__SOURCE PASSAGE__
####################

And while her brand is seen to have taken a hit in the wake of Labour'sbotched handling of complaints against a former Labour staffer, her international standing appears to be undiminished.
She has been invited to several high profile events this week, including delivering the keynote address at the UN's Climate Action Summit tomorrow (NZT), for which UN Secretary-General António Guterres specifically shoulder-tapped her.
Before her address, she will meet UK Prime Minister Boris Johnson to discuss a possible free trade deal, which Johnson has previously been enthusiastic about as soon as the UK is in a position to negotiate following Brexit.
Her first appointment in New York after arriving from Japan this morning will be a one-on-one meeting with Guterrres at UN HQ to talk about tomorrow's summit.
Climate change is a particular focus of leaders' week at the UN, and the summit is seen as one of the most important climate change events since the Paris Agreement, which has a target to keep temperature rises within 2 Degrees Celsius this century.
Guterres has told leaders to come to New York with concrete plans, not "beautiful speeches", on how to meet the Paris target, and has made specific requests around carbon neutrality plans for 2050, taxing carbon, axing coal power beyond 2020 and tackling fossil fuel subsidies.
Countries with clear action plans have been invited to speak, but questions remain over how much clout the summit will have; coal-supporting nations Australia, Japan and South Africa are expected to be absent, as well as countries critical of the Paris Agreement, including the United States.
New Zealand's current goal is to reduce greenhouse gas emissions by 30 per cent below 2005 levels by 2030, along with an aspirational goal to be net carbon neutral by 2050.
To put added pressure on heads of state, this morning a group of 87 major companies across 27 countries — with a combined market capitalisation of US$2.3 trillion and annual direct emissions equivalent to 73 coal-fired power plants — announced climate targets to limit global temperature rises to 1.5 Degrees Celsius this century.
A leader in dealing with agriculture
When Guterres visited New Zealand in May, he praised New Zealand for its climate change leadership and noted the Zero Carbon bill, which would reduce methane emissions and embed the more ambitious 1.5 Degrees Celsius target.
Ardern said Guterres' invitation to speak in New York was not because New Zealand had a perfect record, but for its leadership in an economy heavily reliant on agriculture, which accounts for half of New Zealand's carbon emissions.
"No one has the profile that we have when it comes to agriculture, so a lot of people are looking to us as to how we are going to make sure that we continue to be food producers, but sustainable food producers," Ardern told the Herald in a pre-trip interview.
"There are a few areas where they're looking to us and saying, 'This is tough. What are you guys going to do?' So that's the message that we're sharing."

####################

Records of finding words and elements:

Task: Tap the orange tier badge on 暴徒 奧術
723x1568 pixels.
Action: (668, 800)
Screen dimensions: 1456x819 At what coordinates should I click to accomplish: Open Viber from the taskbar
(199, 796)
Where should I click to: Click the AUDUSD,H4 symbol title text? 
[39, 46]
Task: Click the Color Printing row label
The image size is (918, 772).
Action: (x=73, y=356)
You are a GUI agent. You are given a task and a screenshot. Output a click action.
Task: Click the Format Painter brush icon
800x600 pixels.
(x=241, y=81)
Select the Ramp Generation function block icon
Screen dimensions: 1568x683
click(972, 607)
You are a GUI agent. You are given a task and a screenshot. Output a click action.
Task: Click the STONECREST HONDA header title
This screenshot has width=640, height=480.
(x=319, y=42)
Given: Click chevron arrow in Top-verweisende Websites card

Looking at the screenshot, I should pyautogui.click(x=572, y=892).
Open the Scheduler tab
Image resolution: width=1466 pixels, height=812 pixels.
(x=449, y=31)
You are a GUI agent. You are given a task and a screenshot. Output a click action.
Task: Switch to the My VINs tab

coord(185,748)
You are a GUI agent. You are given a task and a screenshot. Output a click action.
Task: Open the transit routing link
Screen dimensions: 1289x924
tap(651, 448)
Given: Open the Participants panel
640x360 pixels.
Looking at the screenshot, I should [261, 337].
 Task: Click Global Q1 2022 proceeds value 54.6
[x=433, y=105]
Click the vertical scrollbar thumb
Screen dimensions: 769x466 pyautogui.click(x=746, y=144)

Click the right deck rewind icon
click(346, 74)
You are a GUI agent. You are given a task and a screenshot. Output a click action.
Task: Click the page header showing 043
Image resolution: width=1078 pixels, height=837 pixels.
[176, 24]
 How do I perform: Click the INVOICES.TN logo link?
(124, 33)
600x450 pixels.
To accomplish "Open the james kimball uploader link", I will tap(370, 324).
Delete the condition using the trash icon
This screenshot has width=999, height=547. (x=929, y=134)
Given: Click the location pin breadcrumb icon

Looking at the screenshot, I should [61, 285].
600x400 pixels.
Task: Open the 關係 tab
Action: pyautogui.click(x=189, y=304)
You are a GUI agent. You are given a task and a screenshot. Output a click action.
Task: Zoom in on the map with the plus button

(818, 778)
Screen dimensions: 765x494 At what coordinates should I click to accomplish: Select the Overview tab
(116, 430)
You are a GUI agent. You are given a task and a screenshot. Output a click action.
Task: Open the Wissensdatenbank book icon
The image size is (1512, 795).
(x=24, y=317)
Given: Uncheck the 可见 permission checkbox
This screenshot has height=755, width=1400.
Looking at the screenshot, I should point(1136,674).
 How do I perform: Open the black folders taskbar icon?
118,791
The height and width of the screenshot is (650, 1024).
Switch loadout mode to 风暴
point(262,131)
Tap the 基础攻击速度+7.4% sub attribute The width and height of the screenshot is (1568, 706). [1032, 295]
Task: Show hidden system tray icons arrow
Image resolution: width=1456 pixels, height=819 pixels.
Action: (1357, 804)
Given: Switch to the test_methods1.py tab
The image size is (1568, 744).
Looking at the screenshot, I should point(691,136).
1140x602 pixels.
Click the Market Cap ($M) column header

####################

__SET PROBLEM__
Write out the part of the news piece on Ardern's UN trip between "To put added" and "1.5 Degrees Celsius this century.", inclusive, substituting "world leaders" for "heads of state". These records have nothing to do with the text.

__EXERCISE RESULT__
To put added pressure on world leaders, this morning a group of 87 major companies across 27 countries — with a combined market capitalisation of US$2.3 trillion and annual direct emissions equivalent to 73 coal-fired power plants — announced climate targets to limit global temperature rises to 1.5 Degrees Celsius this century.